The Washington Post recently ran a story that perfectly illustrates why you should view SendMyCall as an essential part of your company’s success strategy.
Now, granted, The Post’s story wasn’t about SendMyCall, or even about virtual PBX business phone systems, virtual phone numbers, virtual toll-free numbers, and the like. Rather, it was about seven characteristics exhibited by the most successful employees on the payroll at Google.
Reading through the list of seven, it was instantly obvious that certain of those characteristics would be strengthened if they were supported by the technology available from SendMyCall.
I’ll explain, but first let me offer up details of The Post’s article.
It was written by Professor Cathy N. Davidson of City University of New York.

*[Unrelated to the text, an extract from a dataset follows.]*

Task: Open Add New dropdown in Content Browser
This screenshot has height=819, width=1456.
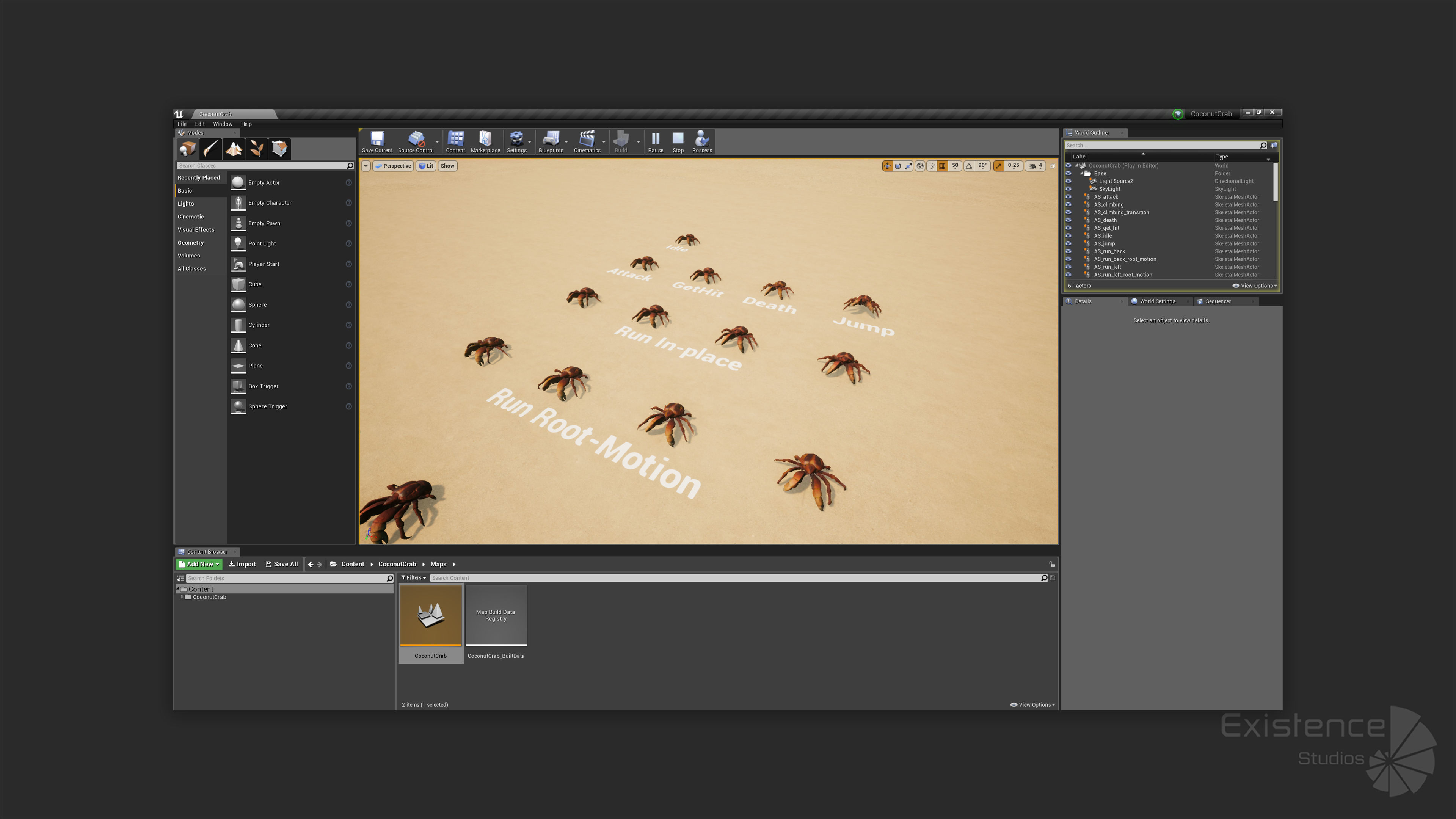Action: pos(199,564)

She’s the founding director of the Futures Initiative, a director of the Mozilla Foundation, and a Barack Obama appointee to the National Council on the Humanities.
Davidson’s article explored what Google discovered about its employees in the course of two studies the company conducted – one called Project Oxygen, the other known as Project Aristotle.
In Project Oxygen, Google sought to analyze every last iota of data it possessed on hiring, firing, and promoting since 1998. That, by the way, was the year the company started.
The goal of Project Oxygen was to identify the defining traits of those employees who had proven to be the best of the best at Google.
When Project Oxygen began, it was hypothesized that the most important trait among the top talent at Google would be mastery of hard skills in the fields of science, technology, engineering, and/or math.
When Project Oxygen ended, that hypothesis was discarded, having been revealed as wrong. From The Post article:
“The seven top characteristics of success at Google are all soft skills: being a good coach; communicating and listening well; possessing insights into others (including others’ different values and points of view); having empathy toward and being supportive of one’s colleagues; being a good critical thinker and problem solver; and being able to make connections across complex ideas.”
Communicating and listening well just happen to be skills that are supported and in fact increased by the use of SendMyCall telephony services.
For example, when an employee – any employee; yours even – answers an incoming call, he or she may have the skills required to do a fantastic job of communicating and listening, but those talents won’t really benefit the company if the employee is relying on a substandard business phone system while engaging in all that communicating and listening.
One problem is the words of the caller will be garbled. That will make it difficult or perhaps impossible for the employee to listen and then be in a position to bring those outstanding communication skills to bear.
Your employee won’t have this problem if the business phone system he or she is tied into is the one you get free from SendMyCall as a thank you for purchasing one or more virtual numbers and/or virtual toll-free phone numbers.Your employee won’t have this problem if the business phone system he or she is tied into is the one you get free from SendMyCall as a thank you for purchasing one or more virtual numbers and/or toll-free phone numbers.
OK, so, back to the story. Project Aristotle, meanwhile, sought to validate a hypothesis similar to the one floated by Project Oxygen, only this time it concerned successful teams instead of successful individual employees.
Once again, it was shown that soft skills are more important than hard ones. From the article:
“To succeed, each and every team member… must know they are being heard.”
And they will indeed be heard if they communicate using SendMyCall telephony tech, which supports such team-related activities as conferencing, call-forwarding, voicemails sent to email, and much more.
What you should conclude from this is that you need to make sure you properly support your great employees with world-class, state-of-the-art telephony. The best place to obtain that support is SendMyCall.